Recursive

It was recently brought to my attention that the little RSS-to-Pocket application I re-wrote earlier this year (Empocketer) has not, in fact, been working. As I looked at the error log and the code, it was a mystery to me how I ever thought it would work. But it did take a day to sort out what exactly the problem was (turns out there were three different bugs).

The first bug manifested in the error logs. I'd rather naively deliberately created a recursive loop with a timer, to check the RSS feeds periodically for updates. The error log informed me that I had consequently created a "stack overflow", though initially I didn't understand why this was happening. Like most people who write software and don't know how to fix a bug, the first thing I did was use a search engine to try to work out what might be causing it. But here I ran into an unexpected dilemma.
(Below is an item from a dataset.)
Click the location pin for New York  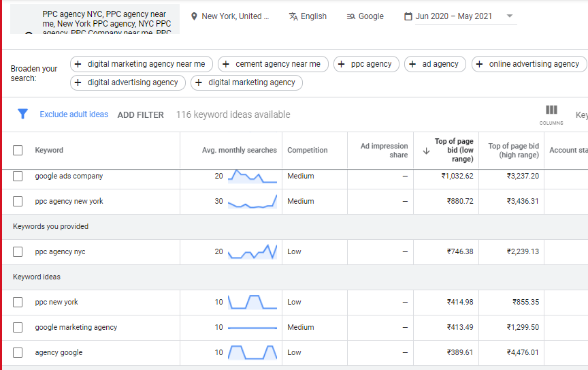coord(194,16)
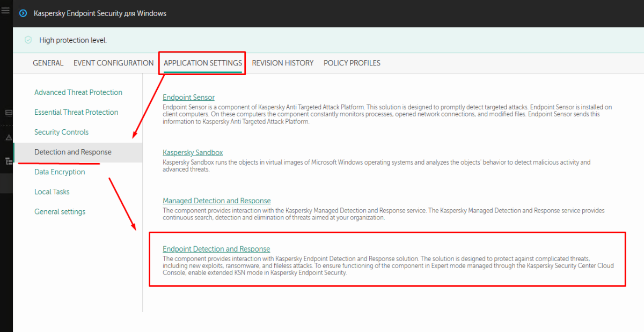The height and width of the screenshot is (332, 644).
Task: Switch to the General tab
Action: [x=48, y=63]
A typical workflow is to search using the error message and perhaps some keywords to give context, and then click through to the most relevant looking result, almost always being a page on the programming question and answer site Stack Overflow. Searching for python stack overflow is semantically identical to searching for python Stack Overflow - not particularly useful in my case.

Naturally my mind turned to what search operators I might be able to use to clarify what I was looking for, but this turns out to be not quite as simple as you might initially think. I could try

python stack overflow -site:stackoverflow.com

but this would simply mean that none of the results would be from Stack Overflow, which in a way was the opposite of what I wanted. Alternatively,

python stack overflow site:stackoverflow.com

would only return results from Stack Overflow (equivalent to simply using the site's own search tool). This is not particularly useful, because nearly all those results are referring to Stack Overflow the site, rather than stack overflow the computing term.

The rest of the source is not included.